In rheumatology, radionuclide bone scanning is much more commonly used than other techniques, mainly for evaluating the distribution of arthritis in different joints. The radiopharmaceuticals currently in use in bone scanning include organic diphosphonates—ethylene diphosphonate (HEPD) and methylene diphosphonate (MDP)—labeled with 99m technetium (^99mTc), a gamma emitter with a 6-hour half-life; MDP is more commonly used, typically in a dose that provides 15 mCi (555 MBq) of ^99mTc (see later). Its uptake in bone is related to both osteoblastic activity and the regional blood flow. After intravenous injection of the radiopharmaceutical, ˜ 50% of the dose localizes in bone, with the remainder circulating freely in the body and eventually excreted by the kidneys. A gamma camera can then be used in a procedure known as a four-phase radionuclide bone scanning. Scintigraphy can determine the distribution of arthritic changes in the skeleton (Figs. 2.46 and 2.47) and at the specific sites (Figs. 2.48, 2.49, 2.50, 2.51, 2.52), as well as in areas usually not detected by standard radiography like sternomanubrial or temporomandibular joints among others. This technique is also useful in distinguishing infected joint from infected periarticular soft tissues if radiography is not diagnostic and the patient cannot undergo MRI because of contraindications such as the presence of cardiac pacemaker, cerebral aneurysm clips, or claustrophobia. With cellulitis, diffusely increased uptake of the radiopharmaceutical agent is present in the first two phases, but there is no significant increase of uptake in the third or fourth delayed phases (Fig. 2.53). Conversely, osteomyelitis and septic arthritis cause focally increased uptake in all four phases (Fig. 2.54). Radionuclide bone scanning is also an effective modality to discriminate whether the failure of arthroplasty occurred secondary to mechanical loosening of the prosthesis or infection (Figs. 2.55, 2.56, 2.57, 2.58, 2.59, 2.60). To distinguish infectious arthritis from other forms of arthritides, indium-111 (¹¹¹In) labeled white blood cells (WBCs), either alone or in combination with ^99mTc sulfur colloid (also known as indium leukocyte imaging) (Figs. 2.61 and 2.62)

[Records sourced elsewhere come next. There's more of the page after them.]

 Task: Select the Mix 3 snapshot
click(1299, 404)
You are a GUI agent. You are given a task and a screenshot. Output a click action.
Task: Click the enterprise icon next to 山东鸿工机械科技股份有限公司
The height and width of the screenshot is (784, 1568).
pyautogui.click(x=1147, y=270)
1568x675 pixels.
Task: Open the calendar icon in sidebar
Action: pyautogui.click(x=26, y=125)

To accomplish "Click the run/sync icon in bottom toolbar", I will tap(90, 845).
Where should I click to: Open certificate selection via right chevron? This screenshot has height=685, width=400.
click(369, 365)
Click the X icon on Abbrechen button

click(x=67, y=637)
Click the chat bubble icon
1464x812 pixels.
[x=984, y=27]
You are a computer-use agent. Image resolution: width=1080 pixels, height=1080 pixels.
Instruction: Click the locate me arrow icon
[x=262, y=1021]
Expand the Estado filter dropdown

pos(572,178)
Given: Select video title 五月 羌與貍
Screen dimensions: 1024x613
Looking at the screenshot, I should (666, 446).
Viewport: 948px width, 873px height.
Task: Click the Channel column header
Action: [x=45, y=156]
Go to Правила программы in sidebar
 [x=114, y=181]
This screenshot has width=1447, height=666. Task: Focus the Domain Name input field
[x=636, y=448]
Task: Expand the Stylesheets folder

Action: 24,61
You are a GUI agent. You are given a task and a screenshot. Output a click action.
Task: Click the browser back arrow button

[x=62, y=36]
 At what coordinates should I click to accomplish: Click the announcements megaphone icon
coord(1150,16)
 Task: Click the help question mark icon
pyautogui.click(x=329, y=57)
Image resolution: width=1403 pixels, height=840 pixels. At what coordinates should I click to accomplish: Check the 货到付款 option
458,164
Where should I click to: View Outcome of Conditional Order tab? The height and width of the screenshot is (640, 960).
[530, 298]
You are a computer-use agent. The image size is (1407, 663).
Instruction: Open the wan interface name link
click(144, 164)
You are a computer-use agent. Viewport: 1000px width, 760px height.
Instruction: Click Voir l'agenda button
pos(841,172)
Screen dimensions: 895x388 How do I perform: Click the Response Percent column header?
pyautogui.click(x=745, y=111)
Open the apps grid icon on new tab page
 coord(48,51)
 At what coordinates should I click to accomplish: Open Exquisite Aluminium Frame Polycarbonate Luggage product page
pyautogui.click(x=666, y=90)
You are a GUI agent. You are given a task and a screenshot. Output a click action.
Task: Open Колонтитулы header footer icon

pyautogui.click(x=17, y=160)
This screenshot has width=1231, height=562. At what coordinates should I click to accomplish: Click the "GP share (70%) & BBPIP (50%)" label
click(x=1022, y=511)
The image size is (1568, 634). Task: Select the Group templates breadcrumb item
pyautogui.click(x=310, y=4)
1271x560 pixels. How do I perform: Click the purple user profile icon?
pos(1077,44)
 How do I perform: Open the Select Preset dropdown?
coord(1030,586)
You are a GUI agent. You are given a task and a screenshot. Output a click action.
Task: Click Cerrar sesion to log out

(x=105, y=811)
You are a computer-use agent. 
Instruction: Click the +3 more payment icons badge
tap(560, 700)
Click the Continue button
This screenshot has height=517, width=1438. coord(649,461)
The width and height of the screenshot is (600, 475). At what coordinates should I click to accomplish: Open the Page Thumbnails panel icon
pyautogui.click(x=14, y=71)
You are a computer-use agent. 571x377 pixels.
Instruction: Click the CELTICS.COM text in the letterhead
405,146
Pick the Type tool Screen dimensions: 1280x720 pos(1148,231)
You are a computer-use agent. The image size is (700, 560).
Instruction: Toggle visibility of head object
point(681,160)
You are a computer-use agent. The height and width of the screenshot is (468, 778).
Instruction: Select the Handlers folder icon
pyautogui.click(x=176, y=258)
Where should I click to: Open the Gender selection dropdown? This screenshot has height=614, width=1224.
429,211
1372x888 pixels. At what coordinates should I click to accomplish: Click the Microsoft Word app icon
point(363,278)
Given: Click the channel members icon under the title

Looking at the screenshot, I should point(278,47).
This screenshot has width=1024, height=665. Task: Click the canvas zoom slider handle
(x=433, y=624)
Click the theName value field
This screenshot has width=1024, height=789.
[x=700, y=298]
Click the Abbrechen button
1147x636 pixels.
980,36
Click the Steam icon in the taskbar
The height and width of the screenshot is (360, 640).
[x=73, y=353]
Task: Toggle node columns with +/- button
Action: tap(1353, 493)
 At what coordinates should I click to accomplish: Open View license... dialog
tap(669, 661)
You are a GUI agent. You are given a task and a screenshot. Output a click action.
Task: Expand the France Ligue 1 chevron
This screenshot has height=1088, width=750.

and ⁵⁷Ga scans are employed. The use of ^99mTc hexamethylpropylene amine oxime (HMPAO)-labeled WBC for diagnosing infectious processes has also been recently advocated. The kinetics and normal distribution of such leukocytes are similar to those of ¹¹¹In-labeled leukocytes. The superior resolution and count density of ^99mTc, however, gives this technique an advantage over the use of ¹¹¹In-labeled WBCs. Another radiopharmaceutical used for detection of infection and inflammation is ^99mTc-labeled interleukin 8 (IL-8). A small protein (8.5 kDa) that belongs to the CXC subfamily of chemokines, IL-8 is a chemotactic cytokine that binds with a high affinity to receptors expressed on neutrophils. More recently, imaging of the joints affected by rheumatoid arthritis was attempted using ^99mTc-labeled specific murine anti-CD4 and nonspecific human immunoglobulin. The rationale to use this radiopharmaceutical agent was the presence of CD4 molecules on T helper cells and macrophages, both abundantly present in inflammatory infiltrates of rheumatoid arthritis. Moreover, some investigators developed a method for imaging inflammatory joints using a monoclonal antibody (1.2B6) against E-selectin, an endothelial cell-specific adhesion molecule. They compared ¹¹¹In-anti-E-selectin
mAb and ^99mTc-labelled human nonspecific immunoglobulins in the scintigraphic imaging of rheumatoid arthritis, concluding that ¹¹¹In-1.2B6 is a sensitive method by which to assess RA activity and that targeting is more intense and specific than using ^99mTc human immunoglobulin.